Bookfinders Ltd v Revenue Commissioners  IESC 60
Sweetbreads are offal. Sweet breads aren’t. Neither a sandwich makes. So [might have] said the Supreme Court in Dublin in a recent case concerning, ahem, the price of bread.
The appellant is a Subway franchisee based in Galway. They contended that, as the principal ingredient in their heated sandwiches was bread, the end-product should be assessed at a 0% VAT rate. Accordingly, the appellant sought a refund of the VAT they had paid in 2014 and 2015.

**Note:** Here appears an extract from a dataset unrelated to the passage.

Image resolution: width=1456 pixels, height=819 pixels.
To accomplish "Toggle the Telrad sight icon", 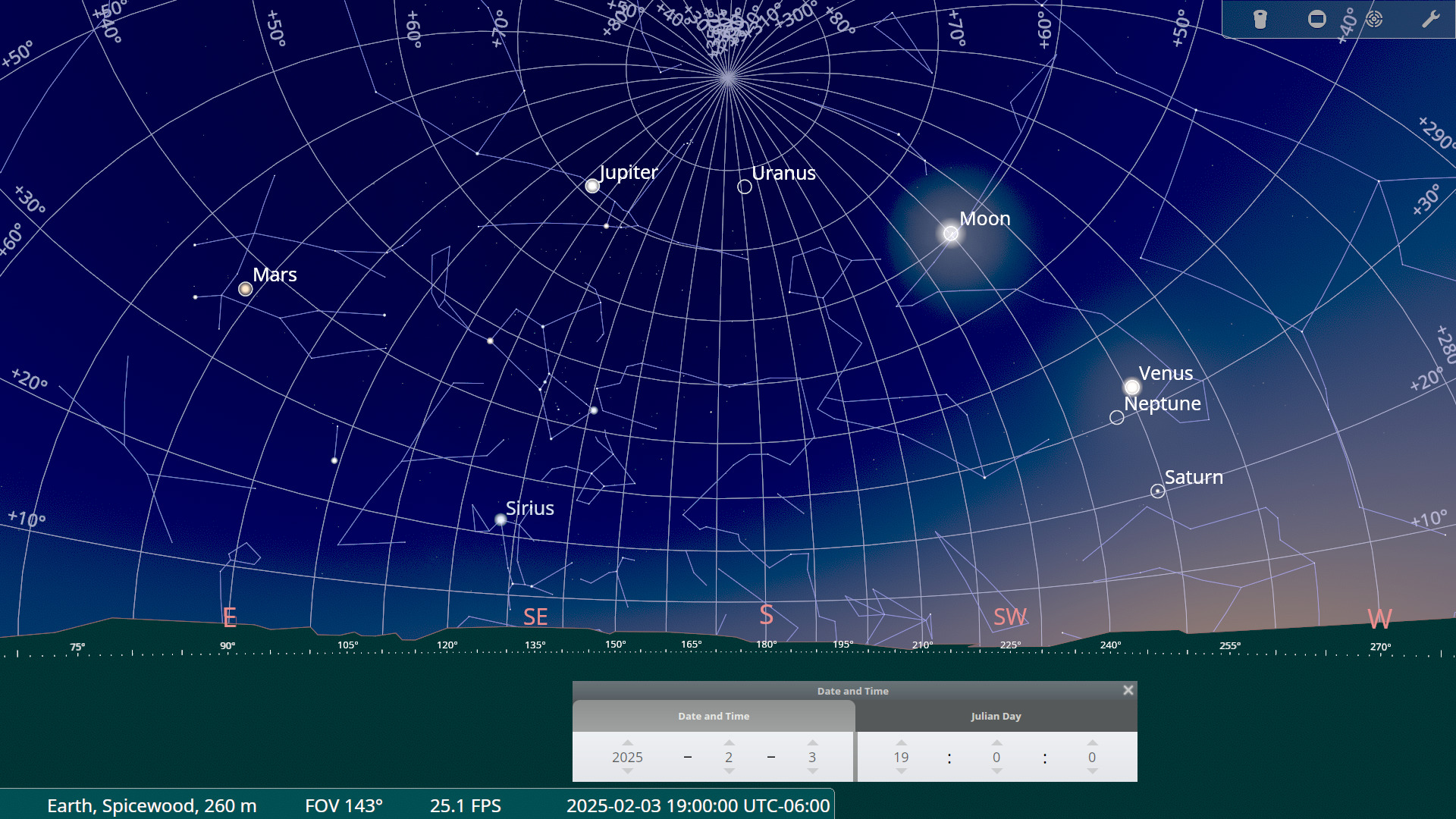I will click(1374, 19).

The Revenue Commissioners refused – contending that their sugar content of 10% meant that it was not actually “bread” under the Value Added Tax Act 1972:
…‘bread’ means food for human consumption manufactured by baking dough composed exclusively of a mixture of cereal flour and any one or more of the ingredients mentioned in the following subclauses in quantities not exceeding the limitation, if any, specified for each ingredient-
(1) yeast or other leavening or aerating agent, salt, malt extract, milk, water, gluten,
(2) fat, sugar and bread improver, subject to the limitation that the weight of any ingredient specified in this subclause shall not exceed 2 per cent of the weight of flour included in the dough,
(3) dried fruit, subject to the limitation that the weight thereof shall not exceed 10 per cent of the weight of the flour included in the dough,
other than food packaged for sale as a unit (not being a unit designated as containing only food specifically for babies) containing two or more slices, segments, sections or other similar pieces, having a crust over substantially the whole of their outside surfaces, being a crust formed in the course of baking, frying or toasting…
The Supreme Court concluded that for the purposes of the Value Added Tax Act 1972:
[the] bread supplied by Subway in its heated sandwiches has a sugar content of 10% of the weight of the flour included in the dough, and thus exceeds the 2% specified
The appellant’s case was dismissed. Qu’ils mangent de la brioche?